Choisir un SIGB libre Muller, T. (2012). Choisir un SIGB libre. Montréal: ASTED
Site de l’ouvrage

Publications de l’ASTED
Auteur : Tristan Muller
Pourquoi avons-nous recours aux SIG (Systèmes d’information de gestion)? Fondamentalement, c’est pour soutenir le transfert des connaissances : socialiser, capturer, capitaliser et innover.

À l’instard de l’auteur et forte de mes expériences en sciences et technologies de l’information, je prends position. Le logiciel « propriétaire » ne peut pas satisfaire les besoins intrinsèques des utilisateurs qui sont la liberté pour devenir de plus en plus autonome, la communauté où se fait le transfert, les fonctions qui permettent d’atteindre des buts et toujours plus de maturité.

L’ouvrage présente une méthode éprouvée basée sur des multicritères et appliquée en trois phases d’évaluation éliminatoires des logiciels :

      1) niveau de liberté;
      2) niveau d’activité, de pérennité et d’attractivité de la communauté;
      3) niveau de finalisation et de maturité des fonctions logicielles.

Tristan Muller, nous rend une synthèse intense de son expertise en choix de logiciel libre qu’il a appliqué dans le domaine de la gestion documentaire en bibliothèque.

La prémisse est claire : dorénavant, le choix du logiciel libre est la position de départ. L’alternative du logiciel propriétaire ne peut être qu’un dernier recours et que temporaire, le temps que les logiciels libres du domaine d’application atteignent la maturité nécessaire. La notion d’enfermement propriétaire est définie et appuyée (pages 33-35, 53, 127 et 184).

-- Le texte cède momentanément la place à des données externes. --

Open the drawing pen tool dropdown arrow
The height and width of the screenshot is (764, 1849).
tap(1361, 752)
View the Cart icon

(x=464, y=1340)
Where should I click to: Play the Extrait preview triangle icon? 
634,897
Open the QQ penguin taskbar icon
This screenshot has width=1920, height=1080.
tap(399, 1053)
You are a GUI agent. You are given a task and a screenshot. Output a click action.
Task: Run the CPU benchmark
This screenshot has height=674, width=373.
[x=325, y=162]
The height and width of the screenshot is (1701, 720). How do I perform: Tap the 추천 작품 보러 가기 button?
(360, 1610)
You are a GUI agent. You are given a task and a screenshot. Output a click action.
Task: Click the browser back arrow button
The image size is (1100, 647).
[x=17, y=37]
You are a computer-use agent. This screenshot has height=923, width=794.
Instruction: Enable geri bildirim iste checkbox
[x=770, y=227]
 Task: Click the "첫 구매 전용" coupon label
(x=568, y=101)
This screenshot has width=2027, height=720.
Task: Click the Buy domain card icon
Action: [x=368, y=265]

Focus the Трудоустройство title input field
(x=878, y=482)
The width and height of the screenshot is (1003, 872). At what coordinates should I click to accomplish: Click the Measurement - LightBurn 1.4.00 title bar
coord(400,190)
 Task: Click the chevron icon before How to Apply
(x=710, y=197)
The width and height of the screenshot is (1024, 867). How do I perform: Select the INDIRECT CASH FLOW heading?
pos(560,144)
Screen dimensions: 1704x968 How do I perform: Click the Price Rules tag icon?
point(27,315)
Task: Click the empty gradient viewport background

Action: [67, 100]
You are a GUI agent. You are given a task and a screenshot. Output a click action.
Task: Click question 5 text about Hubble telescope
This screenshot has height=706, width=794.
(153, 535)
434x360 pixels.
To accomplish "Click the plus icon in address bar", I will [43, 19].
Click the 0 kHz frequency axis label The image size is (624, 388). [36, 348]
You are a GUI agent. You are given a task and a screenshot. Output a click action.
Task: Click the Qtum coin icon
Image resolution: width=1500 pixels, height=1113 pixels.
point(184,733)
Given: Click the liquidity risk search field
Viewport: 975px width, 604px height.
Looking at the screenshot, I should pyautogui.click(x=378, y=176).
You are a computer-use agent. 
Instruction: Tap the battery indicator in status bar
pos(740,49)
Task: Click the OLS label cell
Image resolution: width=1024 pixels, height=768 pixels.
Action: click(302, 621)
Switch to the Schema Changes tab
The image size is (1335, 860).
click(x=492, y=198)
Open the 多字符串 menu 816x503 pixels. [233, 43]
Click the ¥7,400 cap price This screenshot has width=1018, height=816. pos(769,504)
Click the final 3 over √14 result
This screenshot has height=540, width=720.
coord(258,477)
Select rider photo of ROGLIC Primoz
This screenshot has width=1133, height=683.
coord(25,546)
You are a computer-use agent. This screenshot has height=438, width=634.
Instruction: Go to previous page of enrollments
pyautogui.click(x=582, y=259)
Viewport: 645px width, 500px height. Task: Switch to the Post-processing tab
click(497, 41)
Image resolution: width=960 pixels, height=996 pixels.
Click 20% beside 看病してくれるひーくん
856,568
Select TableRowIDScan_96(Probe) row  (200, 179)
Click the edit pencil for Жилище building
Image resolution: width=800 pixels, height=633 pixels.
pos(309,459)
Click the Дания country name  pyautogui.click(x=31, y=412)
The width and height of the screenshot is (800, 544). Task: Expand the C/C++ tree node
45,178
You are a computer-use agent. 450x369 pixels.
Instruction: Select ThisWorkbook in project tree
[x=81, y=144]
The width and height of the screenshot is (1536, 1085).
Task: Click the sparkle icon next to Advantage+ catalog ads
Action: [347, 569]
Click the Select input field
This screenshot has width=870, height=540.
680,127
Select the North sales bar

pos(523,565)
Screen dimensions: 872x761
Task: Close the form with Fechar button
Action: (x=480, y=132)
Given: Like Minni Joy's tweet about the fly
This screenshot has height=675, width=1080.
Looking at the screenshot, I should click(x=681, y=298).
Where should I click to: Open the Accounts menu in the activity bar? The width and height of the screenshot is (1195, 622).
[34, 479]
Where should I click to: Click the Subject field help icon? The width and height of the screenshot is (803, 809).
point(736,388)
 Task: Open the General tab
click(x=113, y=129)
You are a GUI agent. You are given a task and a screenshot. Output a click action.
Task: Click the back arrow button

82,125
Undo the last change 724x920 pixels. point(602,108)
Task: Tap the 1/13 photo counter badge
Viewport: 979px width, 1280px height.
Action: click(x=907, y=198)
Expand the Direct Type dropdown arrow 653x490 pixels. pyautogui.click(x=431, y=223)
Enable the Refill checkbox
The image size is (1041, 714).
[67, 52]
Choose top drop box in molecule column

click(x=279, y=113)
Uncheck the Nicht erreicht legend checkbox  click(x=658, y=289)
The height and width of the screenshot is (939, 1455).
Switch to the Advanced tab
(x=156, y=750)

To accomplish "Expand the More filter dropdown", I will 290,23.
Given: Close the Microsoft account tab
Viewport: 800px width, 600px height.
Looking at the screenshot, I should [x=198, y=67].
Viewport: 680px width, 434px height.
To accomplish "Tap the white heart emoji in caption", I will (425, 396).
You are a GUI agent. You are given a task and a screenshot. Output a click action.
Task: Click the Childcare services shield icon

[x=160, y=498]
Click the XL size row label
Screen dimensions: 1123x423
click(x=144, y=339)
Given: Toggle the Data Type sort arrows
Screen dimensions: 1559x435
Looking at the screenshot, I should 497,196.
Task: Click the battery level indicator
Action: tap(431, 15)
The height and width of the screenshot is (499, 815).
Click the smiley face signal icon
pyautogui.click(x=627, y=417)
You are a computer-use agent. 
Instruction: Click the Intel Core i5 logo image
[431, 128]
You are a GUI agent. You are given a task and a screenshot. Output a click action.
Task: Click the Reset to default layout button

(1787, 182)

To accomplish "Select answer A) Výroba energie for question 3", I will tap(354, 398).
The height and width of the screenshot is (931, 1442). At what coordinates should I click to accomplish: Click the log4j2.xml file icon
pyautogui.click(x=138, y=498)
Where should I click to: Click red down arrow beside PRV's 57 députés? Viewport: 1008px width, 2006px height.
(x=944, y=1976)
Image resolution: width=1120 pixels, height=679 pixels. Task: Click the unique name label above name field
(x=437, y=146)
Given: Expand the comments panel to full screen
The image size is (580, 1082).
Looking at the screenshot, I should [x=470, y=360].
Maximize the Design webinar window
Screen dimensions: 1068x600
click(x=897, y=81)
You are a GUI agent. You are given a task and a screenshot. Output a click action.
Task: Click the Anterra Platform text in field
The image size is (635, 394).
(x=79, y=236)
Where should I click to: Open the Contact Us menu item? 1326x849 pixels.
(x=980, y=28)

J’ai fait une lecture « généralisée » de l’ouvrage, c’est-à-dire qu’à chaque relecture j’y ai substituée un autre domaine d’utilisation. Je n’ai éprouvé aucune dissonance cognitive au regard de mes connaissances et de mes expériences. Tristan Muller, lui-même, explique que cette méthode peut être adaptée aux réalités de chacun (page 142) et qu’elle prend en compte l’objectivité et la subjectivité (page 254).

La structure de l’ouvrage favorise la compréhension pour tout lecteur.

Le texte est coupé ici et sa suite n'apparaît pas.